Task item: Look through the entries below and extract exactly the lines from the one containing "530329 (377, 2517)" through the one containing "Outlet (406, 61)", ends included.

Dataset entries:
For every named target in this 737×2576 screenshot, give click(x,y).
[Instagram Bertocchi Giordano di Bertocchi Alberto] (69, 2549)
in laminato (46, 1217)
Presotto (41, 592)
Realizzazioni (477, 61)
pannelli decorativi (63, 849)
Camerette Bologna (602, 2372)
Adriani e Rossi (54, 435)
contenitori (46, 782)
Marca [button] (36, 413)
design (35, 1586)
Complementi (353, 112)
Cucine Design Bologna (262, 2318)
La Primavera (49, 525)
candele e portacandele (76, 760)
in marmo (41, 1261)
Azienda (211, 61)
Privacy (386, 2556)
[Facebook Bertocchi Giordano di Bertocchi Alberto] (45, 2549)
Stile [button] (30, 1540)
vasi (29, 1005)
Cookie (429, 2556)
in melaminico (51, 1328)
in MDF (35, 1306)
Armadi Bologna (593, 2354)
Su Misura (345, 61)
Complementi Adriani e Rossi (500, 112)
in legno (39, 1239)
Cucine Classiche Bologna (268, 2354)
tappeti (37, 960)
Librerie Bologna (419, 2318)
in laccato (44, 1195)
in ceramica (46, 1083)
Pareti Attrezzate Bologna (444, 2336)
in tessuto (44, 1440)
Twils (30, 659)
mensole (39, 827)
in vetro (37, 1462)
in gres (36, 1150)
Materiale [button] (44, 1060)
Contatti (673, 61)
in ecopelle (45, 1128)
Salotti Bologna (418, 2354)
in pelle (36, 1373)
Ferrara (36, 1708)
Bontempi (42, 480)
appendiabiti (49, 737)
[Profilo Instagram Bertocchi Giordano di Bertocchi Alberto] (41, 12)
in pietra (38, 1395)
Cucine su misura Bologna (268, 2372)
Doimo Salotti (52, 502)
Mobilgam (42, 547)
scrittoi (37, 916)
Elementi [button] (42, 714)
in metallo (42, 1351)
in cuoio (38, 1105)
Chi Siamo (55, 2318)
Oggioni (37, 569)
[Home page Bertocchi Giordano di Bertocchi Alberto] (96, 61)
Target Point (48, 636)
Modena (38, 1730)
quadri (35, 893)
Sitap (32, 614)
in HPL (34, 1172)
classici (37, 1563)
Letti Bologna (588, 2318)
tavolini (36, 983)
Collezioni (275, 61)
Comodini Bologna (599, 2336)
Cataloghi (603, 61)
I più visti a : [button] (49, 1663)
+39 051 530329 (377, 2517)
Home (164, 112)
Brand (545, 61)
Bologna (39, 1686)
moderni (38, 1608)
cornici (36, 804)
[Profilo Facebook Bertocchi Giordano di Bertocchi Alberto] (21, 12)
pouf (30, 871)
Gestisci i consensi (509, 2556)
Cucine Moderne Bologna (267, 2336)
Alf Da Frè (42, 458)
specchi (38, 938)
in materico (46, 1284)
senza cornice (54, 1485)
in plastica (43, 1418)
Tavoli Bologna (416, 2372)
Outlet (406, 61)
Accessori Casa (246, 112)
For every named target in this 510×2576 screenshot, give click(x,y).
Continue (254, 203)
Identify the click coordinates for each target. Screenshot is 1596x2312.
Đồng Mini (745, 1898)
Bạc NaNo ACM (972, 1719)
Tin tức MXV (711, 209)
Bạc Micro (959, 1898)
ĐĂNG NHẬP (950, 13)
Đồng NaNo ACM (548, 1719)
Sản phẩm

Exercise solution:
+39 051 530329 (377, 2517)
Home (164, 112)
Brand (545, 61)
Bologna (39, 1686)
moderni (38, 1608)
cornici (36, 804)
[Profilo Facebook Bertocchi Giordano di Bertocchi Alberto] (21, 12)
pouf (30, 871)
Gestisci i consensi (509, 2556)
Cucine Moderne Bologna (267, 2336)
Alf Da Frè (42, 458)
specchi (38, 938)
in materico (46, 1284)
senza cornice (54, 1485)
in plastica (43, 1418)
Tavoli Bologna (416, 2372)
Outlet (406, 61)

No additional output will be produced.